A more grounded objection might be what humans will actually do if AI/robotics take a sweeping share of current tasks. Crucially, the lump of labour fallacy assumes that there is a finite amount of work to do in the world, such that each task ‘taken’ by technology moves humanity closer to total uselessness. This is wrong. For example, before the industrial revolution, 95% of the workforce were employed in agriculture; today, only around 2% work on farms, with the rest in manufacturing and services. Moreover, nothing about this shift proves that humanity was put out of ‘real work’ – a job being, ultimately, anything that a person is willing to pay to have done. As such, even if we all become online micro-influencers, there will be nothing economically artificial about that arrangement.

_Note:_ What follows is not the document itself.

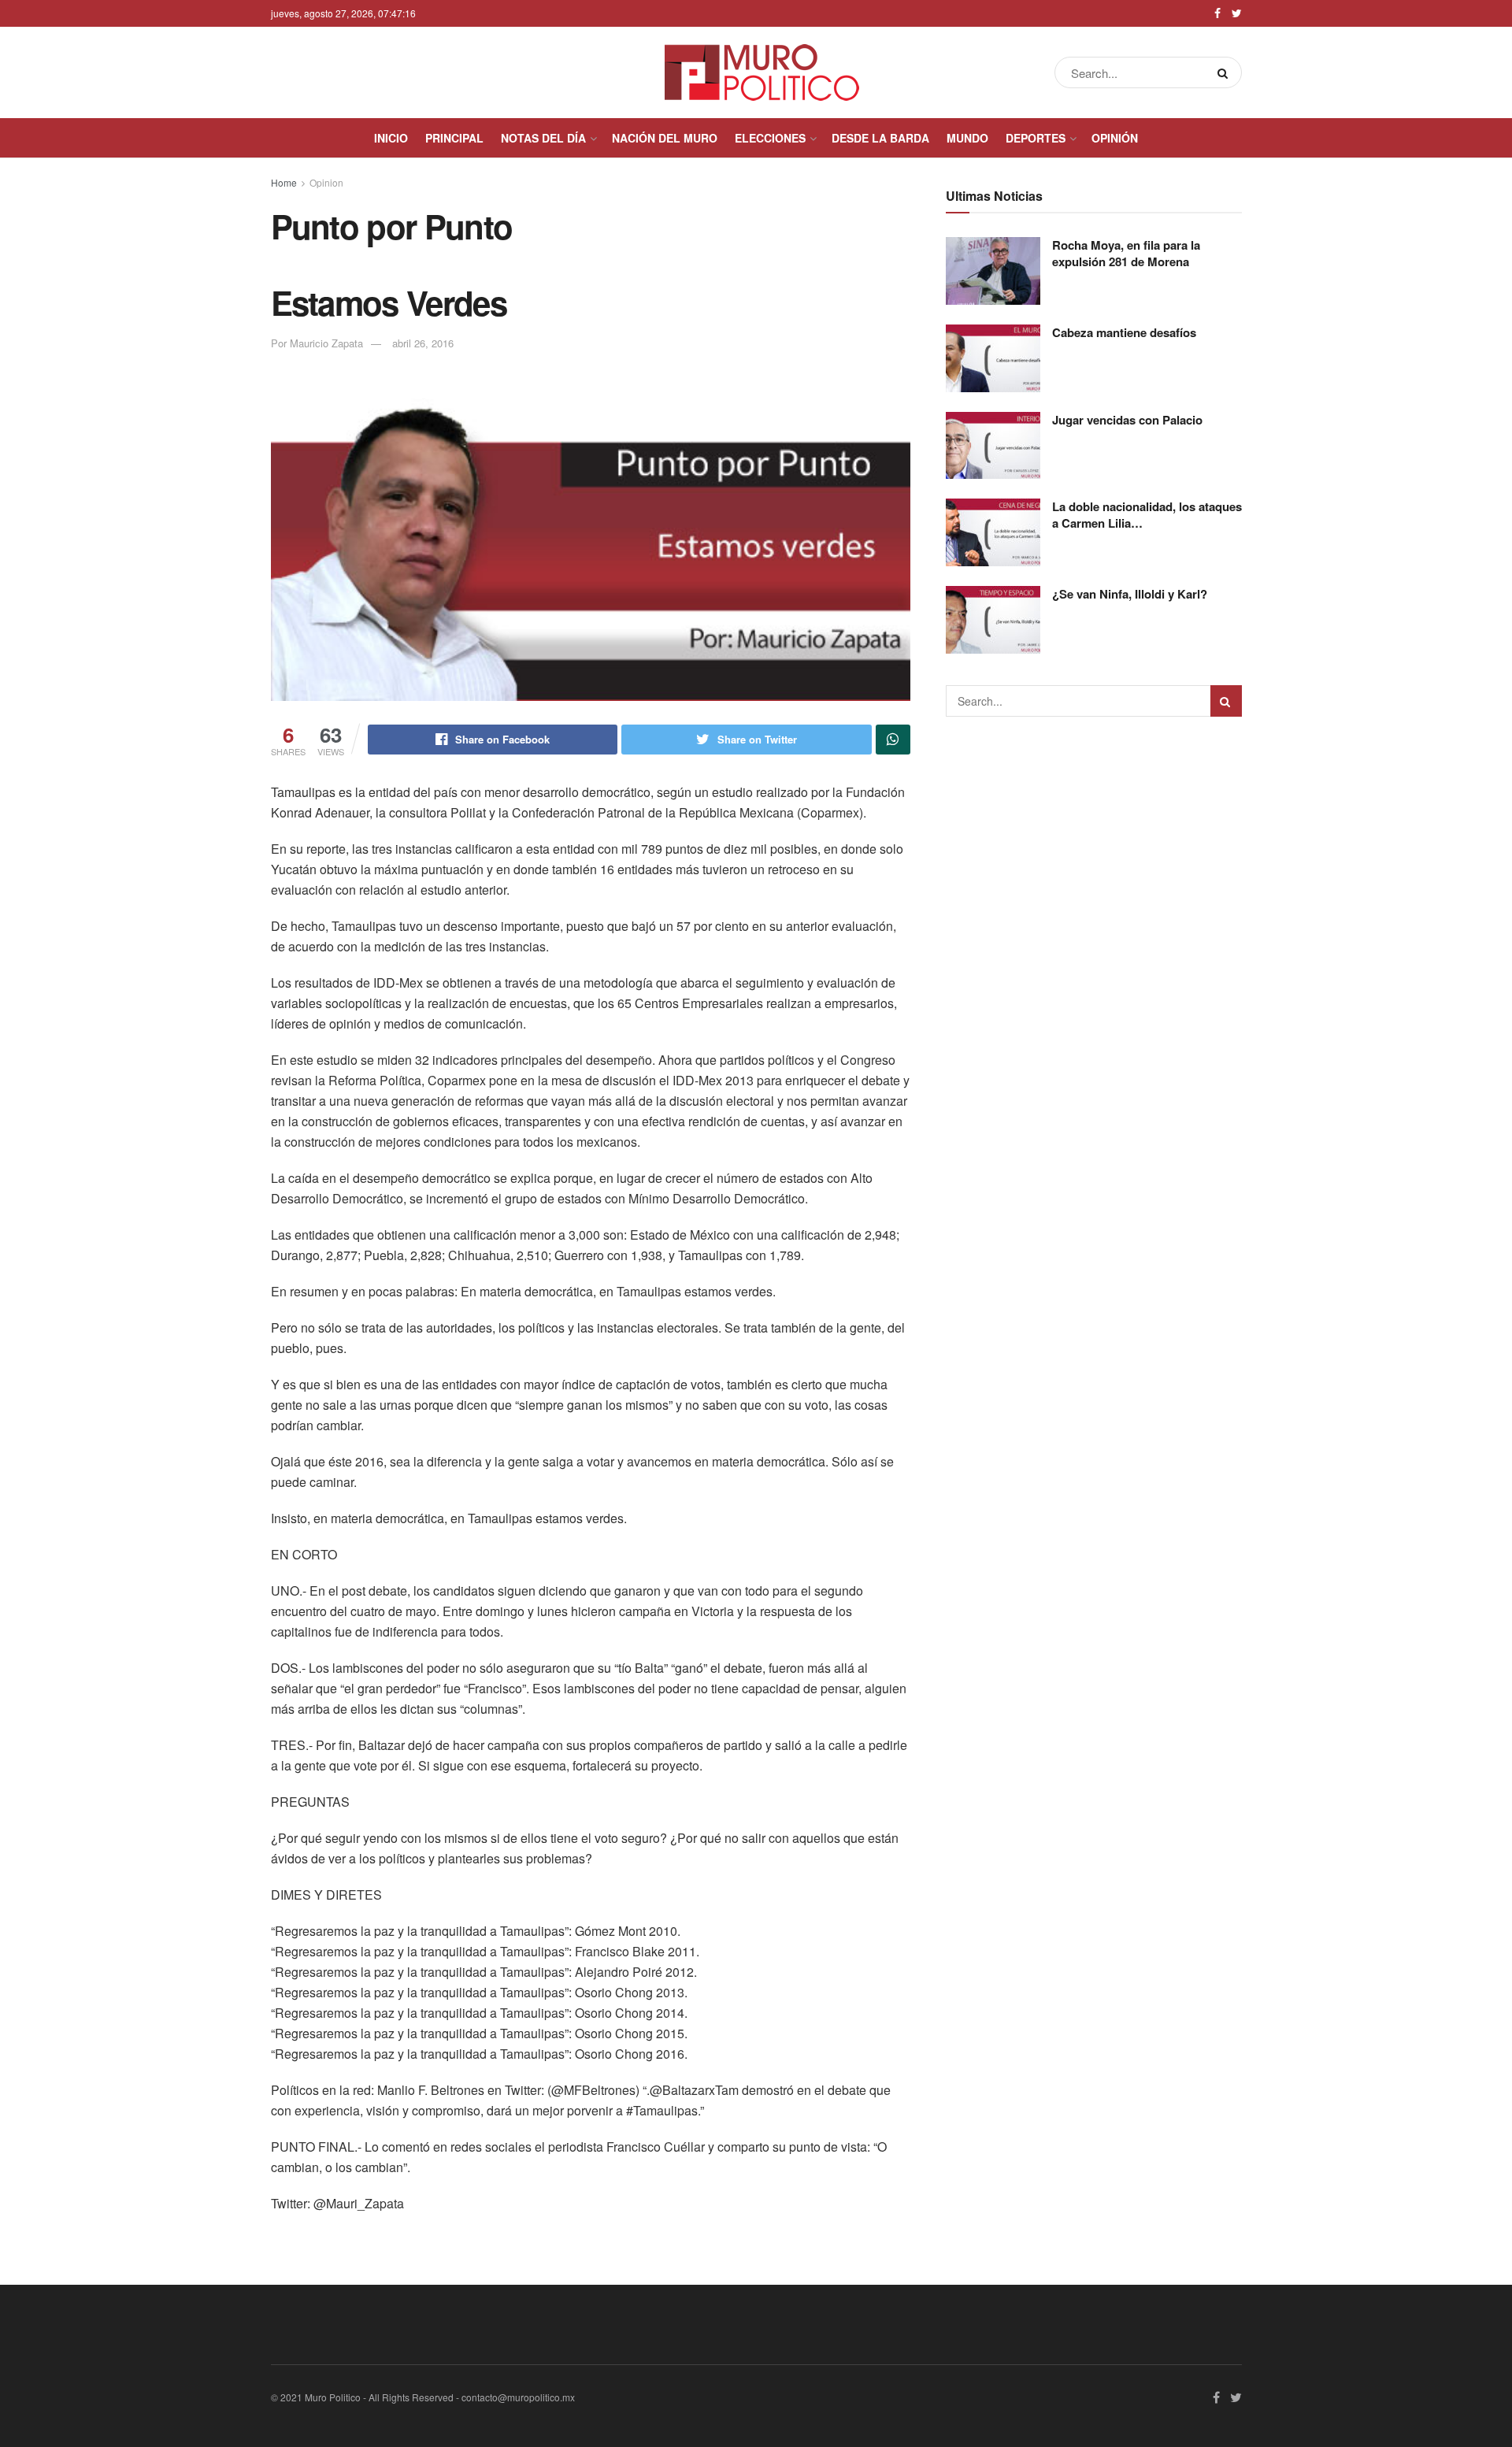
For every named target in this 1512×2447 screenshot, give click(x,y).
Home (284, 182)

While future tasks may be difficult to predict, human demand readily invents new occupations, which only seem contrived when seen through outdated lenses.

That is, while being a hairdresser may now seem a very ordinary employment, to a caveman, cutting and styling people’s head-hair would appear an outrageously whimsical and facile way to earn a living – surely symptomatic of a society rapidly approaching post-scarcity. Instead, going for a haircut is a fairly pedestrian desire in a world where people want everything from more authentic sushi to faster progress towards space tourism. We aren’t going to run out of things to do.

Such dynamics in mind, an inevitable ‘AI jobpocalypse’ loses much of its force. Moreover, against hysterical claims about the short-term, Nobel Prize-winning economist Daron Acemoglu predicts that, given the current state of AI, over the next decade, this technology will impact 5% of jobs, and contribute about 1% to global GDP. Being a good economist, Acemoglu is sure to point out that his predictions could be proved wrong by leaping developments in technology, but his outlook seems to make sense, in that AI will be a tool to complement workers for a long time before it replaces them, and that, by the time it does, we’ll already be busy with something better.